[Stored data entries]
● ● ● ● ●

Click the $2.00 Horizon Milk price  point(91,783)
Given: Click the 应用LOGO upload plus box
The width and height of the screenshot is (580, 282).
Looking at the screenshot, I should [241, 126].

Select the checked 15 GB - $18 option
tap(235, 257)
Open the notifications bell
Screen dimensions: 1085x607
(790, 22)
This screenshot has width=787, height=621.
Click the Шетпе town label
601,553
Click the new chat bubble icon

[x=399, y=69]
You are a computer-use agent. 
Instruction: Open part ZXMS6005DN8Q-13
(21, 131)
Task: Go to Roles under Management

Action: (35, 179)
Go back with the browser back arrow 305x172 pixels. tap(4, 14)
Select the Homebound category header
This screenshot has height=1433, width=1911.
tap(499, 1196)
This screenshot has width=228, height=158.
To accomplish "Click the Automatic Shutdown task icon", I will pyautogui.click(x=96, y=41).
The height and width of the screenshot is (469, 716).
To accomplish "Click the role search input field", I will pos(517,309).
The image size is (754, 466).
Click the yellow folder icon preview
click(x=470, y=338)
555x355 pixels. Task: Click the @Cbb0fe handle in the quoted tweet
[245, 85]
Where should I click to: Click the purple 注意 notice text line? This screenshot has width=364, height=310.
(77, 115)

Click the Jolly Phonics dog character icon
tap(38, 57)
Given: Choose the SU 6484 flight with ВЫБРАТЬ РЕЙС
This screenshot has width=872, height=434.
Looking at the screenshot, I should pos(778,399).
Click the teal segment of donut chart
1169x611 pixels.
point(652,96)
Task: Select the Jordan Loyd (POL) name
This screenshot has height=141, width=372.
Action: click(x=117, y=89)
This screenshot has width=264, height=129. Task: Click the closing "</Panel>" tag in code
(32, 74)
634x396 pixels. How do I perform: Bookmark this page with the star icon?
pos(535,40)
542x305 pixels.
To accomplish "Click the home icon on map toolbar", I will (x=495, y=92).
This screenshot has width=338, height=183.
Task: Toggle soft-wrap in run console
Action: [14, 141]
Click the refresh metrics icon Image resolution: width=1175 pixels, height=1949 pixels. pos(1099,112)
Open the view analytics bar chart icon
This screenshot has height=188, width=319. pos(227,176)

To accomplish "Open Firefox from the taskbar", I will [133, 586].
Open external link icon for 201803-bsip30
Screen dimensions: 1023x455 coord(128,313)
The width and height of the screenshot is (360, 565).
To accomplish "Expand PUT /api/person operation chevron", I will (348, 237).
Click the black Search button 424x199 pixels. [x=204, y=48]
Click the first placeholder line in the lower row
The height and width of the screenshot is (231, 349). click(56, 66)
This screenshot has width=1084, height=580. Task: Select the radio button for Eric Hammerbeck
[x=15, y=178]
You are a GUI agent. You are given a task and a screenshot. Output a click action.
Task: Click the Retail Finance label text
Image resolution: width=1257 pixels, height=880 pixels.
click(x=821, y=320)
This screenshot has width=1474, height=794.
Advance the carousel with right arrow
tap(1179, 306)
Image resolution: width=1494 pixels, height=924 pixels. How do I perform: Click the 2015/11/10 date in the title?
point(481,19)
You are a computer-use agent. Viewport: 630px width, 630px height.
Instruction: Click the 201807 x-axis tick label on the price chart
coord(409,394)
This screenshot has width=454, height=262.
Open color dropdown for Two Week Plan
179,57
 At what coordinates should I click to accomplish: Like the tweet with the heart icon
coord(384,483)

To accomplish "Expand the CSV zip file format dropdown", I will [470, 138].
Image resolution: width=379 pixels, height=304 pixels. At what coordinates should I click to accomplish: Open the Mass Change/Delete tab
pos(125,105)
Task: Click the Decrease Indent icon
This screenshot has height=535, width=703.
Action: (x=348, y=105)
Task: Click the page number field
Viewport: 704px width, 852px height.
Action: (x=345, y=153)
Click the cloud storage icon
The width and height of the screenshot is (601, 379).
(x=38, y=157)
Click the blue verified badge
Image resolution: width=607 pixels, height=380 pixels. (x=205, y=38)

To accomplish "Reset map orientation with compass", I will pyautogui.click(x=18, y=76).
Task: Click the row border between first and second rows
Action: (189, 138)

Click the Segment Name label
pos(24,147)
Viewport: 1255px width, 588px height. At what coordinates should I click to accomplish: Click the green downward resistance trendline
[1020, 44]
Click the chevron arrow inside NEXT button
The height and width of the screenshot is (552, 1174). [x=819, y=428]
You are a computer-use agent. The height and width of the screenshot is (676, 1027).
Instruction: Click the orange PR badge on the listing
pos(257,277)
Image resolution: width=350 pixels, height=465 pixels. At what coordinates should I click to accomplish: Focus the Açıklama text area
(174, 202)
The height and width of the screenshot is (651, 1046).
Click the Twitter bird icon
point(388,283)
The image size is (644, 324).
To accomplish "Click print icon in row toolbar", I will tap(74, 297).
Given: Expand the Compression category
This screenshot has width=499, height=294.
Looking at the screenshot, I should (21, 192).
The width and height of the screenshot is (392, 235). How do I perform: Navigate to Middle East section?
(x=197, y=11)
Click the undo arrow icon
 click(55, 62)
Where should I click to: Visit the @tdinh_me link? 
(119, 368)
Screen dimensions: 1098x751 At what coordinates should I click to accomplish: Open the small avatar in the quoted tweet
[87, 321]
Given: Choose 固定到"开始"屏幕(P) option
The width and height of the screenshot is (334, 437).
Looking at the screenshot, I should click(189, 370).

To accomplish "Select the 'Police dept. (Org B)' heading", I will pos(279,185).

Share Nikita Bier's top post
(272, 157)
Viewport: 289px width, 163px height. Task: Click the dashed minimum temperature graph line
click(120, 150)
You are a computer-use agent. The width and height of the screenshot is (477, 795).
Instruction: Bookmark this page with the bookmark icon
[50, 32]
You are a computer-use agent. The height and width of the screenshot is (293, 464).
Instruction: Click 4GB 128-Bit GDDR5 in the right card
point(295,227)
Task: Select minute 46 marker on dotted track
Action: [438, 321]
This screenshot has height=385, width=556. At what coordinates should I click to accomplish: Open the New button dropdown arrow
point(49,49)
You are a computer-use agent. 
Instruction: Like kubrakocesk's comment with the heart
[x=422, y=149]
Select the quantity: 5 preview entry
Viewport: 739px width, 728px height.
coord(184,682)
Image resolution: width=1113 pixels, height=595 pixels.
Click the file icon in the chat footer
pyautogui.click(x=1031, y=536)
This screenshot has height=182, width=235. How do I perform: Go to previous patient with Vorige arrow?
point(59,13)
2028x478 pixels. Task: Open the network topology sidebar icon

● ● ● ● ●

**About this task:**
Beginning with the line that has "You are a computer-use agent. The width", set down every line of the entries above through the final one, unchanged.

**Task response:**
You are a computer-use agent. The width and height of the screenshot is (477, 795).
Instruction: Bookmark this page with the bookmark icon
[50, 32]
You are a computer-use agent. The height and width of the screenshot is (293, 464).
Instruction: Click 4GB 128-Bit GDDR5 in the right card
point(295,227)
Task: Select minute 46 marker on dotted track
Action: [438, 321]
This screenshot has height=385, width=556. At what coordinates should I click to accomplish: Open the New button dropdown arrow
point(49,49)
You are a computer-use agent. 
Instruction: Like kubrakocesk's comment with the heart
[x=422, y=149]
Select the quantity: 5 preview entry
Viewport: 739px width, 728px height.
coord(184,682)
Image resolution: width=1113 pixels, height=595 pixels.
Click the file icon in the chat footer
pyautogui.click(x=1031, y=536)
This screenshot has height=182, width=235. How do I perform: Go to previous patient with Vorige arrow?
point(59,13)
2028x478 pixels. Task: Open the network topology sidebar icon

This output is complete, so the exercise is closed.